GENERAL REMARKS FOR SUBORDER CERATIOIDEI BY E. BERTELSEN
A suborder of Pediculati (Lophiiformes) distinct from other members of the order in lacking pelvic fins (except in larval Caulophrynidae), first cephalic finray (illicium) of females with distal bulb-shaped light-organ (esca) (except in Caulophryne, Rhynchactis and Neoceratias), second cephalic finray rudimentary and subdermal (except in certain Diceratiidae and juvenile Ceratiidae), having extreme sexual dimorphism with dwarfed males (parasitic in some families), lacking external illicium and with teeth of jaws replaced by hooked denticles on tip of snout and lower jaw. (Denticles in most species fused at base forming ossifications termed upper and lower denticular.) Eleven families, 33 genera and about 120 species of which 9 families, 18 genera and 36 species are recorded from the Clofnam area.
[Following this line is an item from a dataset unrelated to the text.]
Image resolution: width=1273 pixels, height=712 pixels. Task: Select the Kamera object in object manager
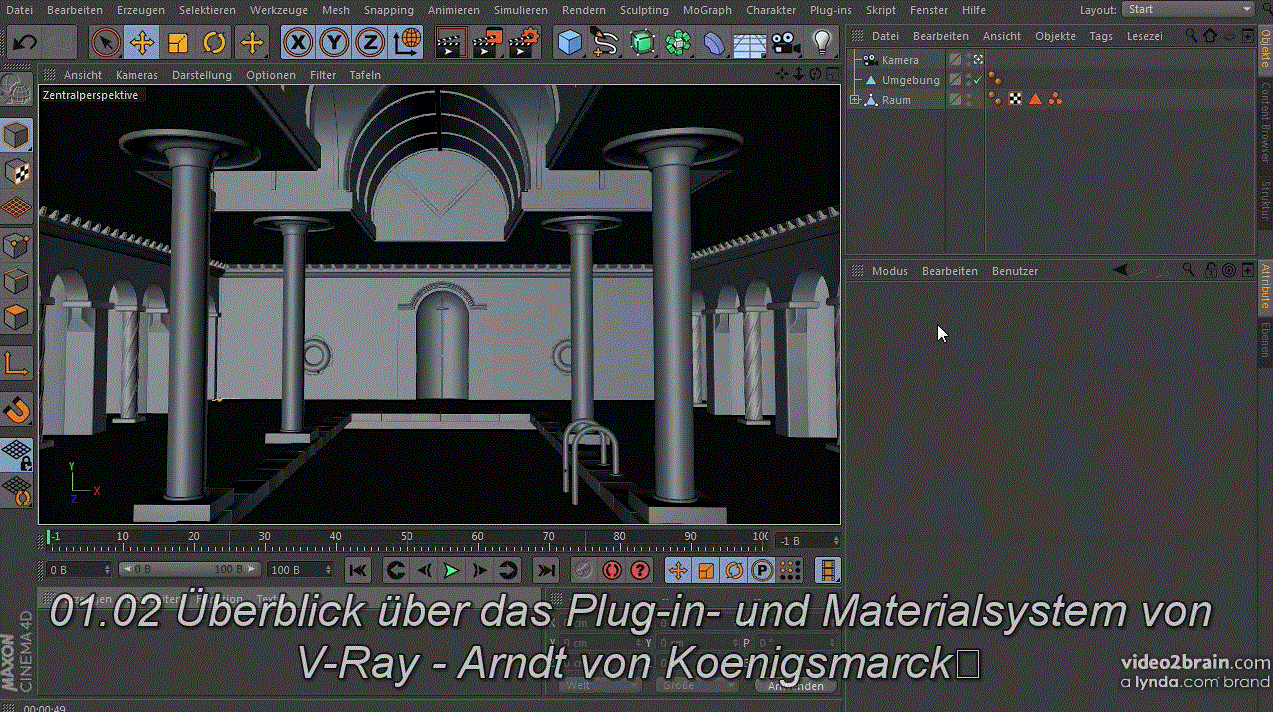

As listed below, additionally 10 genera, including representatives of the two remaining families, are known from other parts of the Atlantic north of the equator and might appear in the area. As the total number of recorded specimens of many of the recognized species is still very small (less than 10 metamorphosed females of each of 18 of the 36 species observed in the Clofnam area) distribution as well as intraspecific variation of their diagnostic characters are insufficiently known. For this reason the probability is relatively high for obtaining specimens which do not fit into the following keys and descriptions, representing either species not previously known from the area, extreme intraspecific vanatlon or even new specles. Meso- and bathypelagic mainly in tropical and subtropical parts of the oceans, absent in the Mediterranean. Females solitary, passively attracting prey by means of illicial apparatus; males actively seeking mates by means of highly developed sense organs, attaching themselves to the females by means of the jaw denticles and in some families becoming parasitic on them through a fusion of tissue and blood-vessels. Females feeding on fishes, cephalopods, crustaceans. Eggs released in gelatinous veils; larvae epipelagic. Found in all oceans between approximately 65° N and 65° S. In Clofnam area absent in the Mediterranean, larvae and unattached males absent north of about 40° N, young females reaching Irish continental slope and adult probably expatriate females, some with parasitic males, occurring off the south and west coast of Iceland.
Recent revisions: Bertelsen (1951), Pietsch (1972).